▶ [About this task]: Word for word, restate the records that appear below.

▶ [Stored records]:
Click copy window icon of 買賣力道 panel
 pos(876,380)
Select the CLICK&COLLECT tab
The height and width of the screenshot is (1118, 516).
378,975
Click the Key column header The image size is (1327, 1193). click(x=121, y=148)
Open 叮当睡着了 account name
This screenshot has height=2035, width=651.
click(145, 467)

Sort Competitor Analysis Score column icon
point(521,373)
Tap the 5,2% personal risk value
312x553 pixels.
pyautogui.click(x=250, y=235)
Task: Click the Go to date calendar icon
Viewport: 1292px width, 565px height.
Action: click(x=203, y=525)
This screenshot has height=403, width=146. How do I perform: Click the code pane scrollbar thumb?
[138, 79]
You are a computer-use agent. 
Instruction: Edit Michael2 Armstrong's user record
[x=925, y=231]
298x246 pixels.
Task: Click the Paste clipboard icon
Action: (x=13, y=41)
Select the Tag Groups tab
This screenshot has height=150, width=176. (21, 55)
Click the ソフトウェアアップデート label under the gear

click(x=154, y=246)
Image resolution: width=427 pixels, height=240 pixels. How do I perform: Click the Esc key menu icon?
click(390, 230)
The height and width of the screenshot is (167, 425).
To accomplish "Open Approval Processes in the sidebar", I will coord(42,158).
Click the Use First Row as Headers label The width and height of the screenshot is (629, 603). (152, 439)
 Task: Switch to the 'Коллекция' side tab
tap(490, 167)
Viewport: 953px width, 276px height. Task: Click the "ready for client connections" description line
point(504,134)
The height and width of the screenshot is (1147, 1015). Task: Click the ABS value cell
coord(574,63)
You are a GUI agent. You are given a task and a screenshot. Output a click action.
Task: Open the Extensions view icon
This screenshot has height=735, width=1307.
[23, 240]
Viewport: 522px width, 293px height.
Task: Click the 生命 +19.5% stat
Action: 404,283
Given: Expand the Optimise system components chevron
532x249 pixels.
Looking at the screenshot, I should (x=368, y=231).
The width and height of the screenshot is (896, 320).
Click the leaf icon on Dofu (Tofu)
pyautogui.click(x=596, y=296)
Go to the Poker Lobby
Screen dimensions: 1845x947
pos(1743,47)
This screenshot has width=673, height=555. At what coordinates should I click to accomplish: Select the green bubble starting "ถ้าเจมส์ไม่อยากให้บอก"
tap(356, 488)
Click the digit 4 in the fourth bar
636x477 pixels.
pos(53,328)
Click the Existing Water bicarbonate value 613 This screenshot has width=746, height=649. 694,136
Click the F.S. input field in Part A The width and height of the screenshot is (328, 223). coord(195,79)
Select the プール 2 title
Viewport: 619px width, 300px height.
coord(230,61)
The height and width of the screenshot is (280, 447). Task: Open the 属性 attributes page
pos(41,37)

▶ [Task response]:
Click copy window icon of 買賣力道 panel
 pos(876,380)
Select the CLICK&COLLECT tab
The height and width of the screenshot is (1118, 516).
378,975
Click the Key column header The image size is (1327, 1193). click(x=121, y=148)
Open 叮当睡着了 account name
This screenshot has height=2035, width=651.
click(145, 467)

Sort Competitor Analysis Score column icon
point(521,373)
Tap the 5,2% personal risk value
312x553 pixels.
pyautogui.click(x=250, y=235)
Task: Click the Go to date calendar icon
Viewport: 1292px width, 565px height.
Action: click(x=203, y=525)
This screenshot has height=403, width=146. How do I perform: Click the code pane scrollbar thumb?
[138, 79]
You are a computer-use agent. 
Instruction: Edit Michael2 Armstrong's user record
[x=925, y=231]
298x246 pixels.
Task: Click the Paste clipboard icon
Action: (x=13, y=41)
Select the Tag Groups tab
This screenshot has height=150, width=176. (21, 55)
Click the ソフトウェアアップデート label under the gear

click(x=154, y=246)
Image resolution: width=427 pixels, height=240 pixels. How do I perform: Click the Esc key menu icon?
click(390, 230)
The height and width of the screenshot is (167, 425).
To accomplish "Open Approval Processes in the sidebar", I will coord(42,158).
Click the Use First Row as Headers label The width and height of the screenshot is (629, 603). (152, 439)
 Task: Switch to the 'Коллекция' side tab
tap(490, 167)
Viewport: 953px width, 276px height. Task: Click the "ready for client connections" description line
point(504,134)
The height and width of the screenshot is (1147, 1015). Task: Click the ABS value cell
coord(574,63)
You are a GUI agent. You are given a task and a screenshot. Output a click action.
Task: Open the Extensions view icon
This screenshot has height=735, width=1307.
[23, 240]
Viewport: 522px width, 293px height.
Task: Click the 生命 +19.5% stat
Action: 404,283
Given: Expand the Optimise system components chevron
532x249 pixels.
Looking at the screenshot, I should (x=368, y=231).
The width and height of the screenshot is (896, 320).
Click the leaf icon on Dofu (Tofu)
pyautogui.click(x=596, y=296)
Go to the Poker Lobby
Screen dimensions: 1845x947
pos(1743,47)
This screenshot has width=673, height=555. At what coordinates should I click to accomplish: Select the green bubble starting "ถ้าเจมส์ไม่อยากให้บอก"
tap(356, 488)
Click the digit 4 in the fourth bar
636x477 pixels.
pos(53,328)
Click the Existing Water bicarbonate value 613 This screenshot has width=746, height=649. 694,136
Click the F.S. input field in Part A The width and height of the screenshot is (328, 223). coord(195,79)
Select the プール 2 title
Viewport: 619px width, 300px height.
coord(230,61)
The height and width of the screenshot is (280, 447). Task: Open the 属性 attributes page
pos(41,37)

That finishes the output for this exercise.